Whether an end user chooses to stop at 4Gbps or 10Gbps, there is going to be a problem. 10Gbps Fibre Channel has no migration path. As currently designed it will not be possible to attach a cable from a 1Gbps or 2Gbps port to a 10Gbps port. That means rip-and-replace or co-exist. However, it doesn't make a difference. While 4Gbps products will work with 1Gbps and 2Gbps products, they will not work with 10Gbps products. So in the eyes of Fibre Channel proponents all 4Gbps does is slow down adoption of 10Gbps, leave the same migration issues, and further minimize Fibre Channel as a protocol relative to IP-based protocols.
The move from 1Gbps to 10Gbps Ethernet provides the same connectivity problems. However, there are few, if any, production SANs using 1Gbps Ethernet. So no integration problems. To Fibre Channel proponents, that represents equal footing.
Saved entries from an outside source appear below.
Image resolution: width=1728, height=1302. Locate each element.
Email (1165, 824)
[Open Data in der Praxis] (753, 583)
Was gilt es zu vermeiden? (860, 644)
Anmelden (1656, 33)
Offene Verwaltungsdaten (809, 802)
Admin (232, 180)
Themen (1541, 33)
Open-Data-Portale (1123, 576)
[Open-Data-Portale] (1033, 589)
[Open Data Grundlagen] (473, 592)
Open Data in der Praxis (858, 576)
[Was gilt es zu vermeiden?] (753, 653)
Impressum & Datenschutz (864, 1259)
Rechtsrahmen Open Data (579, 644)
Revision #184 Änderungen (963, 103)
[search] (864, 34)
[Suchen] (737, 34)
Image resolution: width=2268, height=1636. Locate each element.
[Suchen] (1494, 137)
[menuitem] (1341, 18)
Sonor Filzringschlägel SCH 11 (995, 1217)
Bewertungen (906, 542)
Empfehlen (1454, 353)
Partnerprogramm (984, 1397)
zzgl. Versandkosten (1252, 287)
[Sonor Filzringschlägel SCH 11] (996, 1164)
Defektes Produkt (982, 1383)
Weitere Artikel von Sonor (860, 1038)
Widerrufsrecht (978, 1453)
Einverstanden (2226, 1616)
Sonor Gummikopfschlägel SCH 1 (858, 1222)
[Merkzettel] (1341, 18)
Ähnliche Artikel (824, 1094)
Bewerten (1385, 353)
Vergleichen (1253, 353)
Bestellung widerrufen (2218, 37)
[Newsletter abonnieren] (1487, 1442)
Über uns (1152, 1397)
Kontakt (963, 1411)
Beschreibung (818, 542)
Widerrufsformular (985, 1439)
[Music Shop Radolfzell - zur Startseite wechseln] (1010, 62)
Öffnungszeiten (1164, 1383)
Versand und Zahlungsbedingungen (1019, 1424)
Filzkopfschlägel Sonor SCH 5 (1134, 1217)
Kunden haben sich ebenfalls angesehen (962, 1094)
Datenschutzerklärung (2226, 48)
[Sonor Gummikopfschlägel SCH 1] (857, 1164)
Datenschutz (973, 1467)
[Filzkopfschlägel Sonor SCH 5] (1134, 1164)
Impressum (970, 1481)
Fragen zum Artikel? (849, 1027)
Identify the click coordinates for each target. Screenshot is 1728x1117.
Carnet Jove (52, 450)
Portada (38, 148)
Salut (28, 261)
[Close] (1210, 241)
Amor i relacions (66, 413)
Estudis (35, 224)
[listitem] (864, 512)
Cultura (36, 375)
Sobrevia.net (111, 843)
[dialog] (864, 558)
For greenfield opportunities the decision then comes down to reliability and price. Fibre Channel loses.
Steve Berg, CFA
Punk, Ziegel & Co.
In the July 2003 cover story, "Focus shifts from backup to recovery," we incorrectly classified StorageTek's EchoView as a next-generation snapshot technology. EchoView does not use any snapshot, nor does it create snapshots. In fact, EchoView behaves more like a continuous capture technology, so it should have been listed as a "real-time recovery" product.